==== Input data

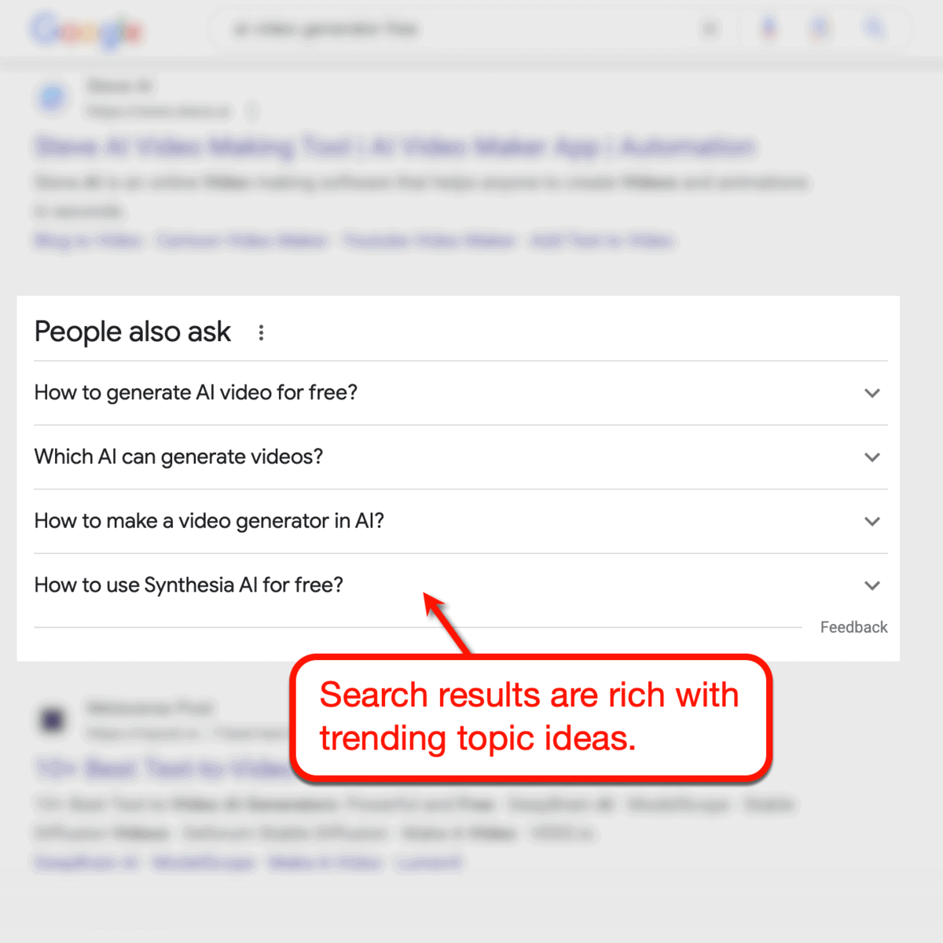The image size is (943, 943).
Task: Click the blurred bottom result heading
Action: 157,769
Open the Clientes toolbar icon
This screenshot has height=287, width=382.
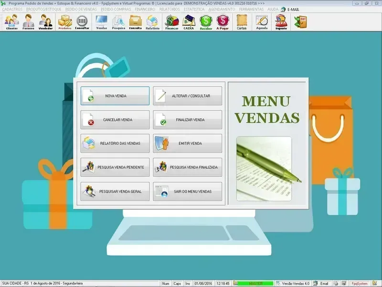(x=11, y=22)
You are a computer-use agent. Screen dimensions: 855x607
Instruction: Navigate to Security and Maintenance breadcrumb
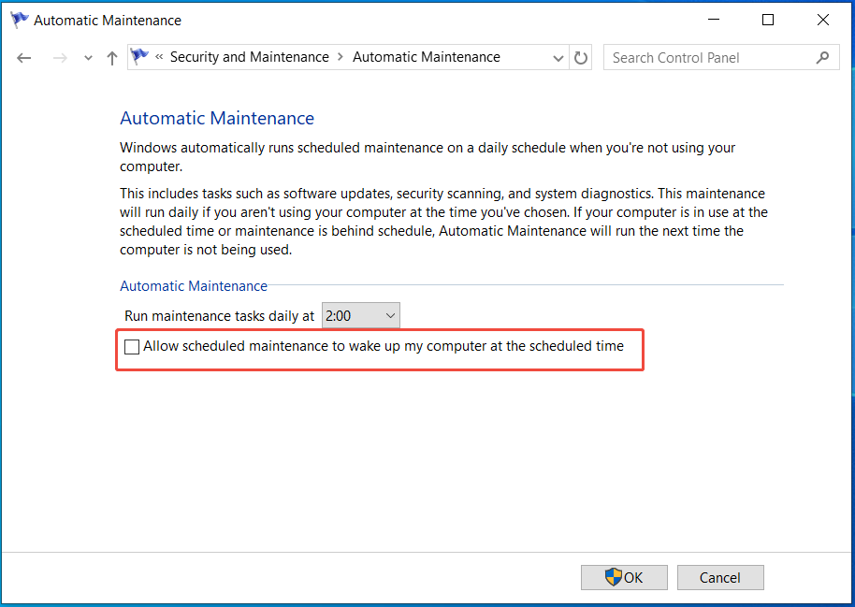point(249,56)
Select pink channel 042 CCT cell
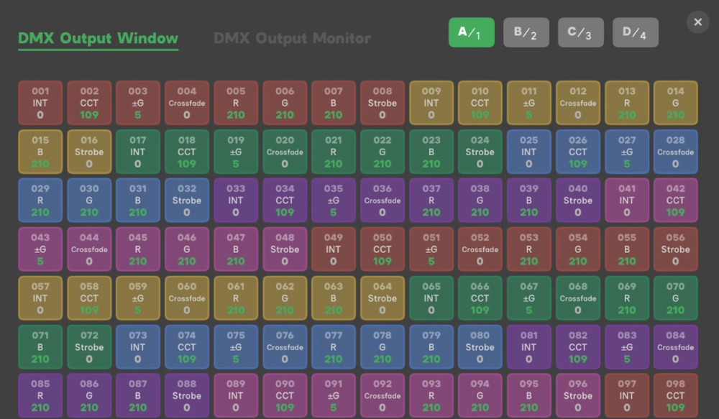This screenshot has width=719, height=419. [675, 201]
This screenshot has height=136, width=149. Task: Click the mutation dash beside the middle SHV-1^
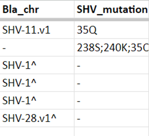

========

Could you repeat, exactly and with nothing else, the lines from the one containing "Select pink channel 042 CCT cell" through the last line of the records above, leaving out the pictures?

Select pink channel 042 CCT cell
This screenshot has width=719, height=419. [675, 201]
This screenshot has height=136, width=149. Task: Click the mutation dash beside the middle SHV-1^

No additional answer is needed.